> **To do**
Copy the part of the listing that opens with the line containing "This screenshot has" and closes with the line containing "menu-file-label: File is", unchanged. Leave the pictures out.

> **Input data**
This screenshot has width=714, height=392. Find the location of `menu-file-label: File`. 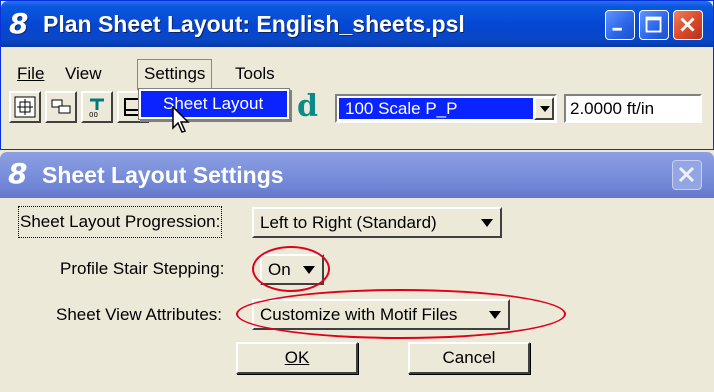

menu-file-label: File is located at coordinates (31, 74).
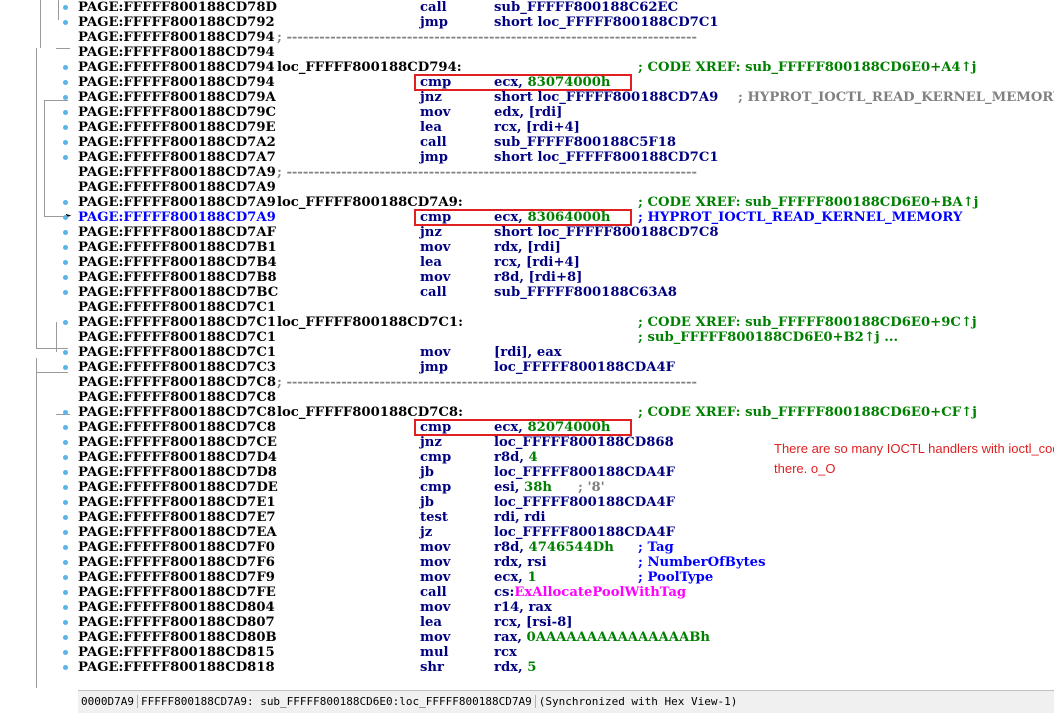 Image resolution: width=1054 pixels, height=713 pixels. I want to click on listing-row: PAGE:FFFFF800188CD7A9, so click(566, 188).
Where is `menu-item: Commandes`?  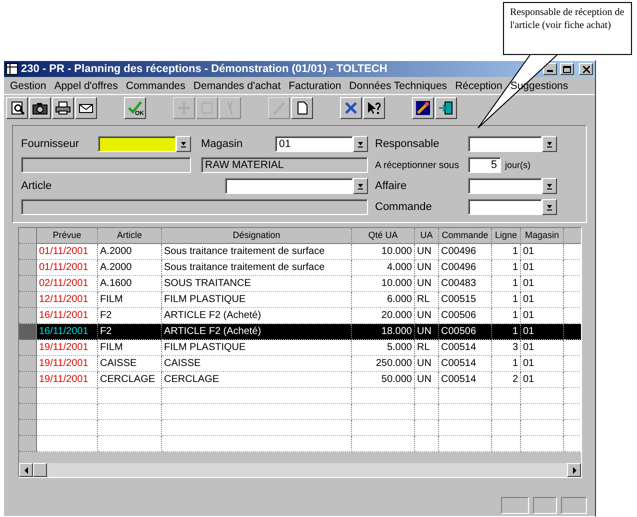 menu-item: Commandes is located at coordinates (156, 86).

...

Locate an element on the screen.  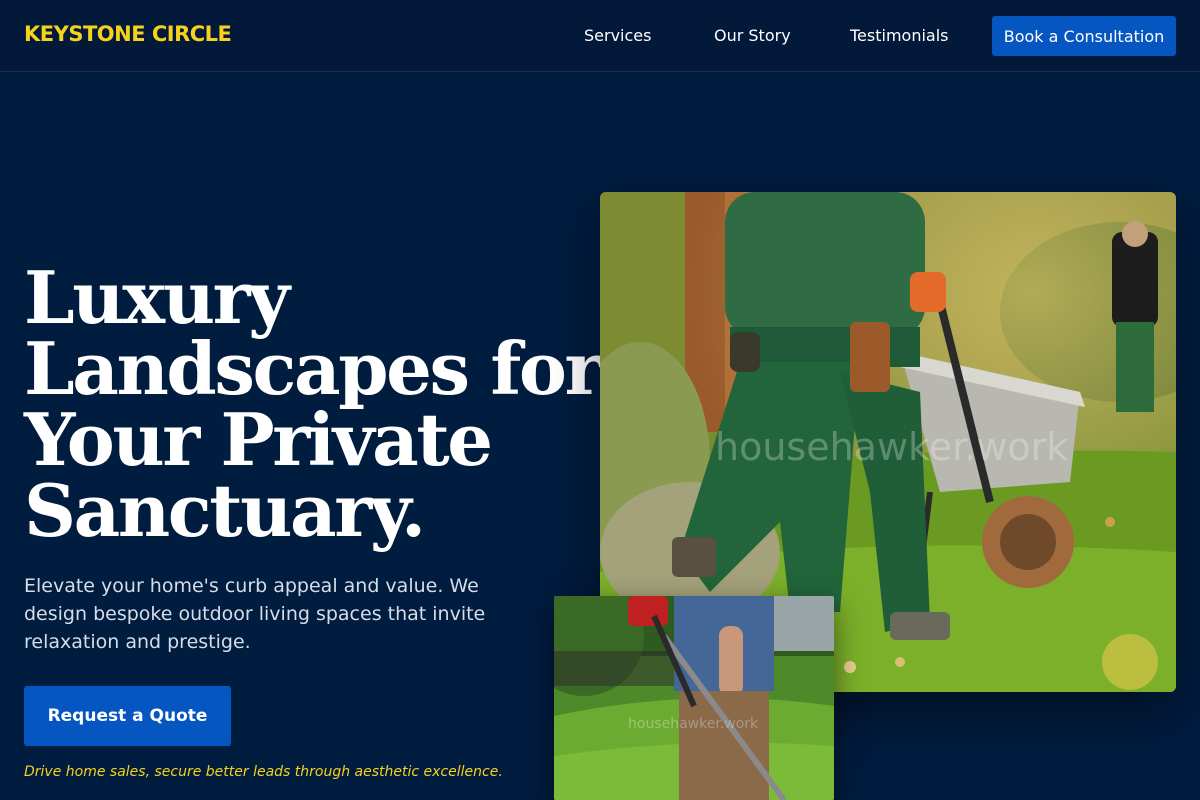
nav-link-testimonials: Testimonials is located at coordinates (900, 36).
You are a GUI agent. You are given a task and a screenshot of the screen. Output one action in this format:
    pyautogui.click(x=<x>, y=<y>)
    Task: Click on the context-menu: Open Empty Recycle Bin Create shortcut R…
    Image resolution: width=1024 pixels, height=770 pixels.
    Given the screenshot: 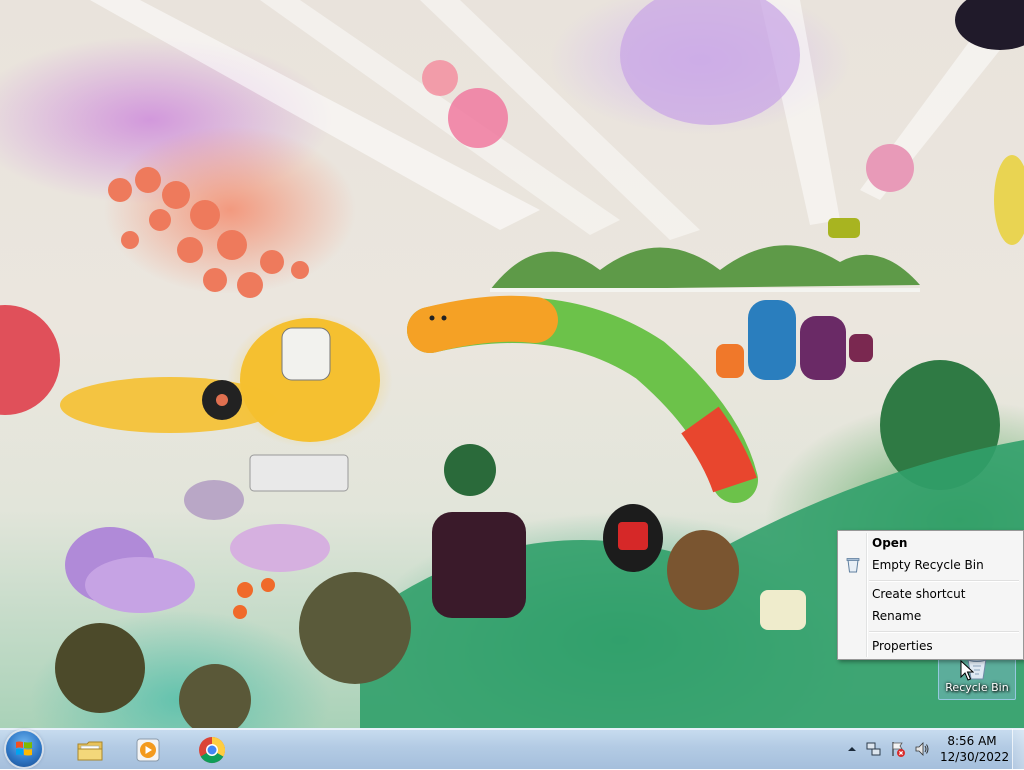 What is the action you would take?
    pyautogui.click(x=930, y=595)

> **Expected answer**
This screenshot has width=714, height=392. Find the location of `menu-file-label: File`. 

menu-file-label: File is located at coordinates (31, 74).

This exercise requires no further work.